- [DIRECTION]
Continue the text on inner-core anisotropy and planetary metallic cores from its last sentence.

- [DOCUMENT]
>> BEGIN

The anisotropy in the solid inner core originates either from the shape preferred orientation (SPO) or from lattice preferred orientation (LPO) of the core-forming material (Singh et al., 2000; Deuss, 2014). LPO is considered to be more likely due to the anisotropy of iron that most probably crystallizes in the hexagonally close-packed structure at the inner core conditions (Tateno et al., 2010). The anisotropy due to LPO can be induced by (re)crystallization but most likely, it is the result of the deformation-induced lattice rotation of core-forming materials. The deformation may originate from various sources, such as Maxwell stress (Karato, 1999), thermal convection (Wenk et al., 2000), preferential equatorial solidification (Yoshida et al., 1996), or Joule heating (Takehiro, 2011). In the most recent research, Frost et al. (2021) suggested that the structure of the inner core can be well reproduced by the deformation of hcp-Fe-Ni alloy induced by a combination of its preferential growth on one side of the equator followed by a slow translation.

Measurements of the moments of inertia of the terrestrial planets, i.e., Mercury (Genova et al., 2019), Venus (Dumoulin et al., 2017), Mars (Cook, 1977), and the Moon (Toksöz et al., 1974) suggested the existence of dense metallic cores. The presence of the magnetic fields and quite a small mean moment of inertia (Sohl et al., 2002; Breuer et al., 2015) indicate that Jovian moons such as Io, Europa, and Ganymede also have metallic cores (Sohl et al., 2002; Soderlund et al., 2020).

>> END

- [SOURCE EXCERPT]
>> BEGIN

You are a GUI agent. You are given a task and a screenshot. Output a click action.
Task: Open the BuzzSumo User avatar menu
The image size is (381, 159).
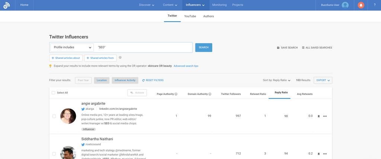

>> END

- [RESULT OF THIS EXERCISE]
The cores of terrestrial planets are likely comprised of Fe-Ni alloys with some other, lighter elements (Breuer et al., 2015; Trønnes et al., 2019). The amount of light elements can reach up to 25 wt% in the core of Mercury (Chabot et al., 2014), 9 wt% in the core of Venus, 5 wt% in the Moon, and 14 wt% in Mars (Trønnes et al., 2019). Silicon has long been considered as a major light element of the Earth’s core: it has a high cosmic abundance and can be incorporated into Fe-Ni alloy during core formation (Trønnes et al., 2019). Silicon content in planetary cores is heavily dependent on how reducing are the conditions inside the planet. For example, estimations for silicon content in Mercury’s core range from 15 to 25 wt% (Chabot et al., 2014; Knibbe and van Westrenen, 2018; Trønnes et al., 2019), while Venus’s core may contain up to 6 wt% of silicon, (O’Neill, 2021). Pressure conditions in the cores of terrestrial planets span over a huge range, from less than 6 GPa in the Jovian moons and the Moon to 20—40 GPa in Mercury and Mars, over 100 GPa in Venus (Trønnes et al., 2019). This diversity in pressure, temperature, and composition determines the conditions for the study of the physical properties of iron alloys relevant for planetary interiors.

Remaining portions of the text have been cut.